This is a guest blog post from Stu Borman, a C&EN senior correspondent for science, technology & education.
A French-based research team recently had a rare opportunity to get to the heart—quite literally—of some 12th century European history.
Using a battery of scientific equipment, they took a closer look at how the heart of English king Richard I was preserved for posterity.
Also known as Richard the Lionheart because of his military prowess, Richard I was king of England from 1189 to 1199.
He led a Crusade to the Holy Land in 1190, but the mission failed to take Jerusalem, its main objective.
On the way back home he was imprisoned by an Austrian duke and the German emperor and then only released after payment of what was literally a king’s ransom.
He died in 1199 when he was shot with a crossbow while besieging a castle in Chalûs, France.

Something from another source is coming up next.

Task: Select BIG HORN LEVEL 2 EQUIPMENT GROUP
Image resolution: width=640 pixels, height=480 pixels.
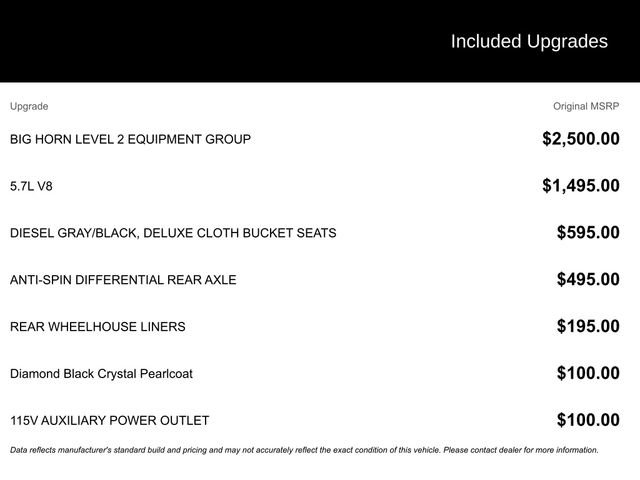Action: 130,139
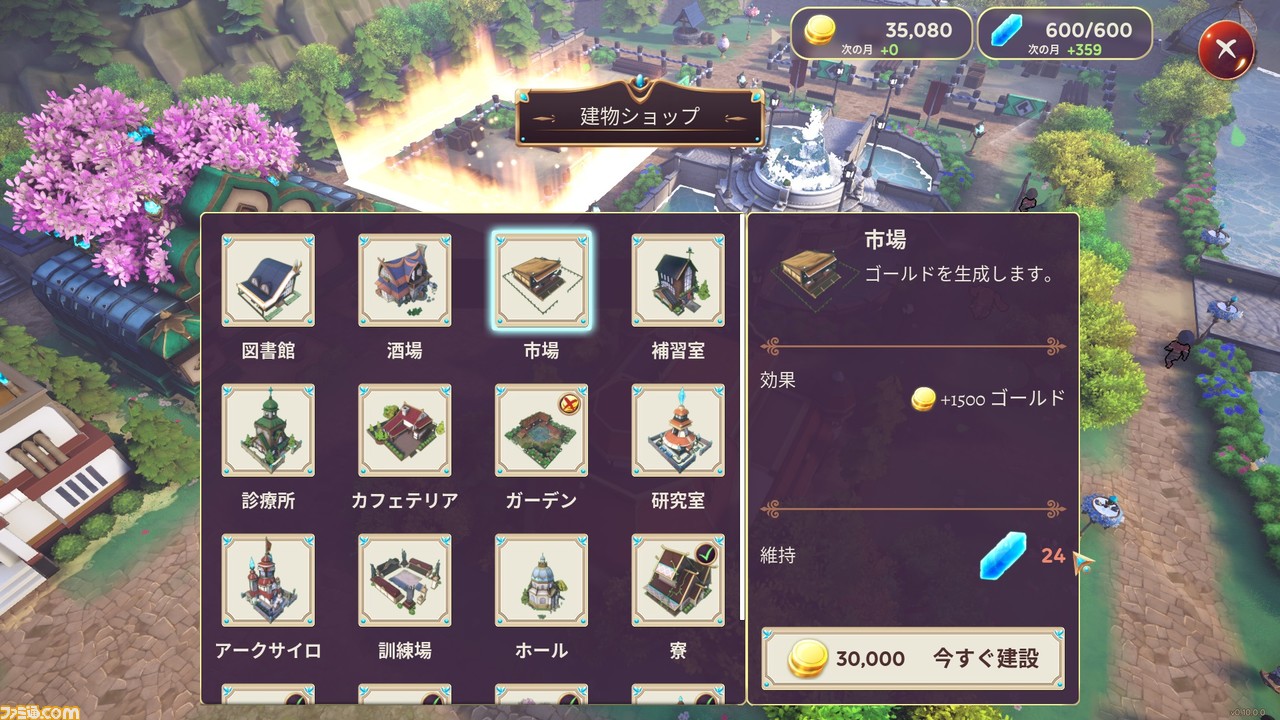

According to a then-common practice, his body was divided up for burial in multiple graves.
His internal organs were buried in Chalûs, his heart was embalmed and placed in a tomb at Notre Dame de Rouen cathedral, and the rest of his body was buried at an abbey in southern France.
In 1838, a lead box containing the remains of Richard’s heart was found at the cathedral.
The box is engraved “HIC IACET COR RICARDI REGIS ANGLORUM”—“Here is the heart of Richard, King of England.”
To learn more about how the seat of the king’s soul was preserved for posterity in medieval times, forensic medical investigator and pathologist Philippe Charlier of University Hospital Raymond Poincaré, in Garches, France, and coworkers analyzed Richard I’s mummified heart.
The wide variety of techniques they used to get to the heart of the matter included everything from scanning electron microscopy to mass spectrometry.
In their paper on the study, the team writes that the heart “was deposed in linen [and] associated with myrtle, daisy, mint, frankincense, creosote, mercury, and, possibly lime.”
They conclude that the goal of using these materials was both to preserve the heart and keep it smelling good, insofar as possible.
“This embalming method is of great importance, as we do not have any procedure or surgical treatise known for this period (end of the 12th century A.D.) describing the methodology and/or composition of the embalming material,” the researchers note.